I'm trying to understand the Deutsch-Jozsa algorithm from an adiabatic perspective as presented in Adiabatic quantum computing A: Review of modern physics, vol 90, (2018) pp 015002-1 (arXiv version).
When explaining the unitary interpolation technique, the authors begin with:
The initial Hamiltonian is chosen such that its ground state is the uniform superposition state [$|\phi\rangle = |+\rangle^{\otimes n}$], i.e., $H(0) = w\sum^{n}_{i = 1}|-\rangle_i \langle-|$, where $w$ is the energy scale.

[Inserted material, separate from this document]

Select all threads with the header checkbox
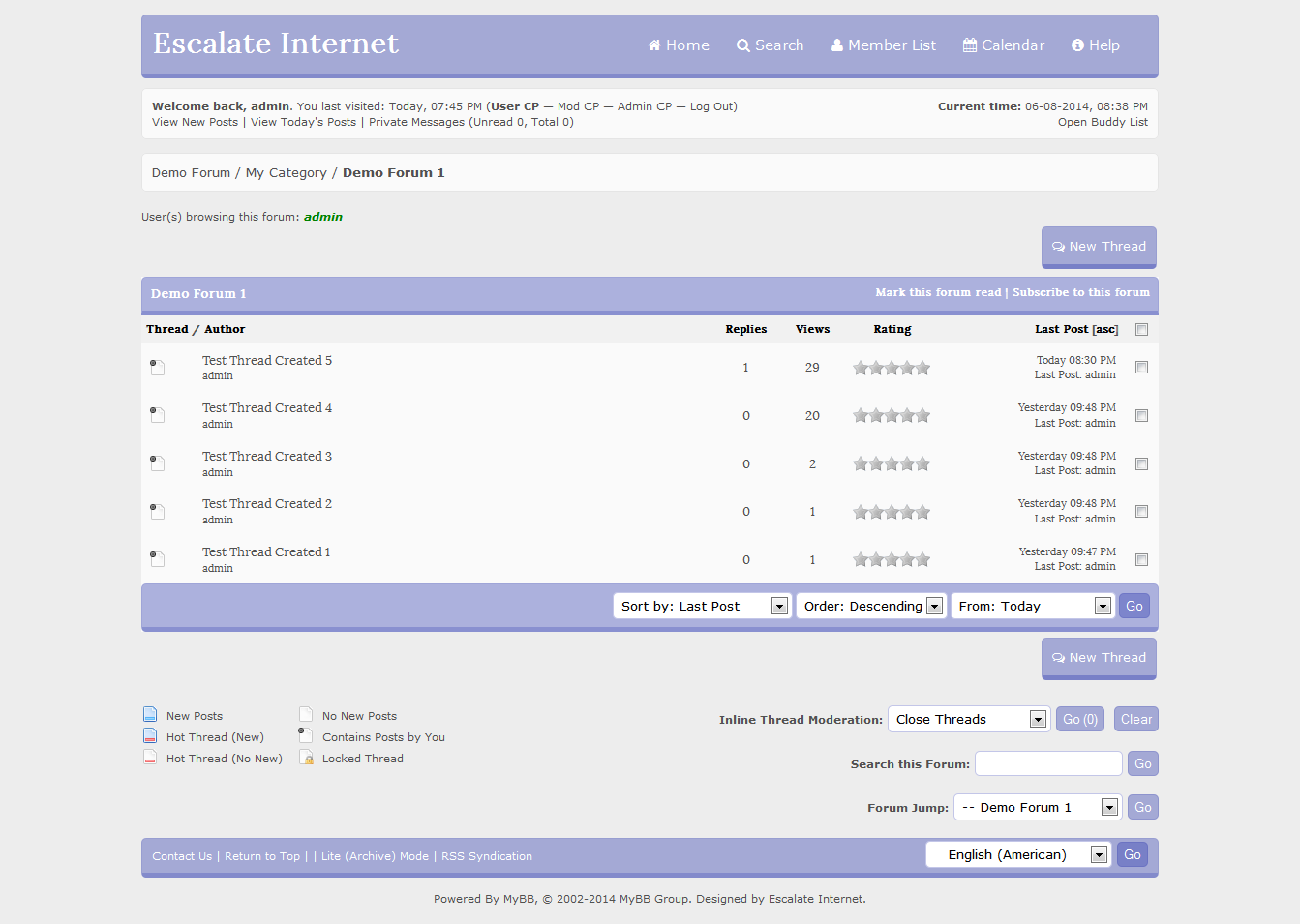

- How can I calculate the ground state of $H(0)$?
Also, I have seen, but don't remember exactly where, an observation that $H(0)$ is introduced in a such a way that a penalty is provided for any state having a contribution of $|-\rangle$. What does it mean?

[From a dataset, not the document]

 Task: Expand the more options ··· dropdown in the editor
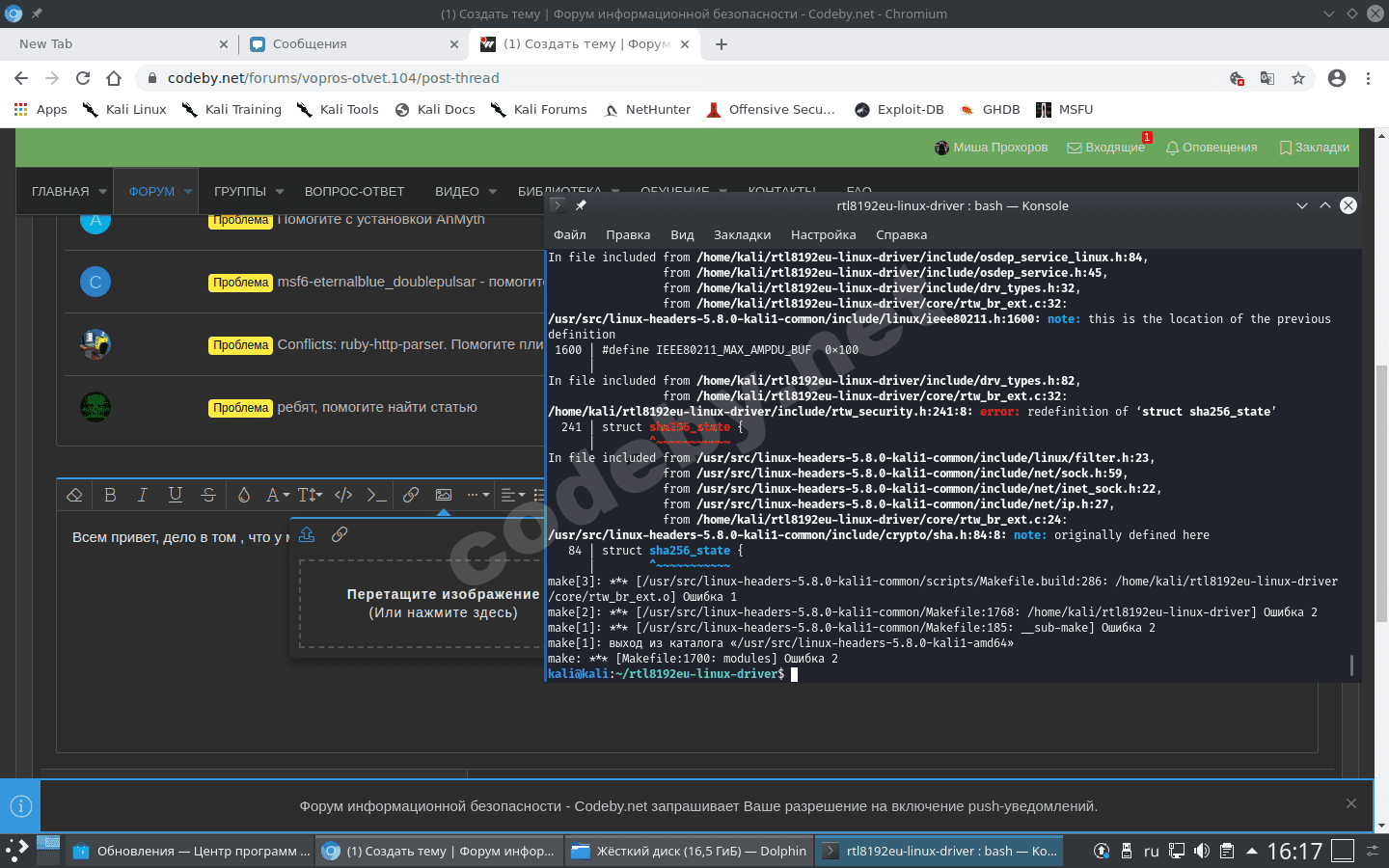pyautogui.click(x=476, y=495)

Then the paper goes on and states that:
An adiabatic implementation requires a final Hamiltonian $H(1)$ such that its ground state is $|\Psi(1)\rangle = U|\Psi(0)\rangle$, and that this can be accomplished via a unitary transformation of $H(0)$, i.e. $H(1) = UH(0)U^\dagger$.

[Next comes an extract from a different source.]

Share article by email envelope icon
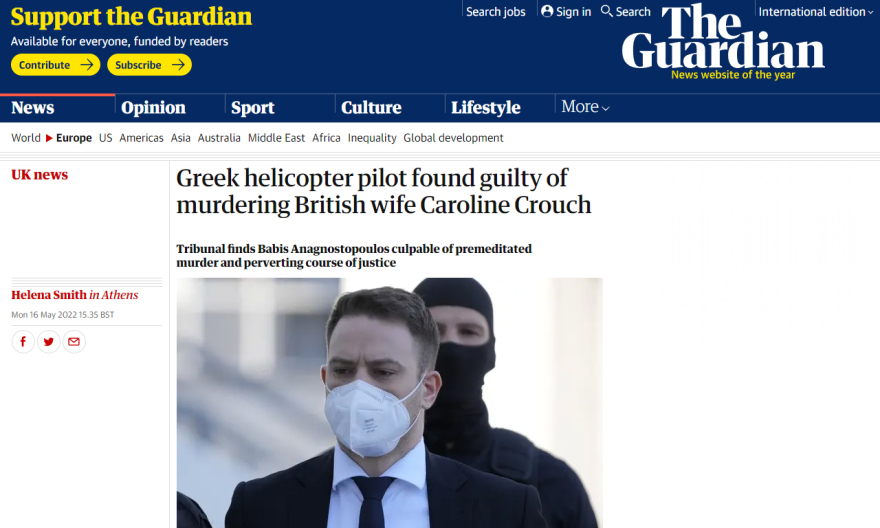The image size is (880, 528). 74,342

where $U$ is a diagonal matrix such that:
$$U = diag[(-1)^{f(0)}, \dots,(-1)^{f(2^n-1)}] $$
At this point, I don't see why bother with this; since to arrive at the answer using adiabatic quantum computation I need to construct a unitary in such a way that I will already have the answer if $f$ is balanced or constant. Am I overlooking anything?
Trying to workout an example, setting $n = 1$ and making $f(x) = 1$ (constant 1).
$$H(0) = w|-\rangle\langle-| = w\pmatrix{1 & -1 \\ -1 & 1}$$
I will set $w = 1$ to get it out of the way. Then,
$$U = \pmatrix{-1 & 0 \\ 0 & -1} $$ $$H(1) = UH(0)U^\dagger = \pmatrix{-1 & 0 \\ 0 & -1}\pmatrix{1 & -1 \\ -1 & 1}\pmatrix{-1 & 0 \\ 0 & -1}$$ $$H(1) = \pmatrix{1 & -1 \\ -1 & 1}$$
Meaning that the ground state of $H(1)$ is $|+\rangle$.
If now I do the function $f(x) = x$, then $$U = \pmatrix{1 & 0 \\ 0 & -1} $$
and
$$H(1) = \pmatrix{1 & 1 \\ 1 & 1}$$
which, I suppose, has ground state $|-\rangle$. And with this we can differentiate between a constant and a balanced function $f$.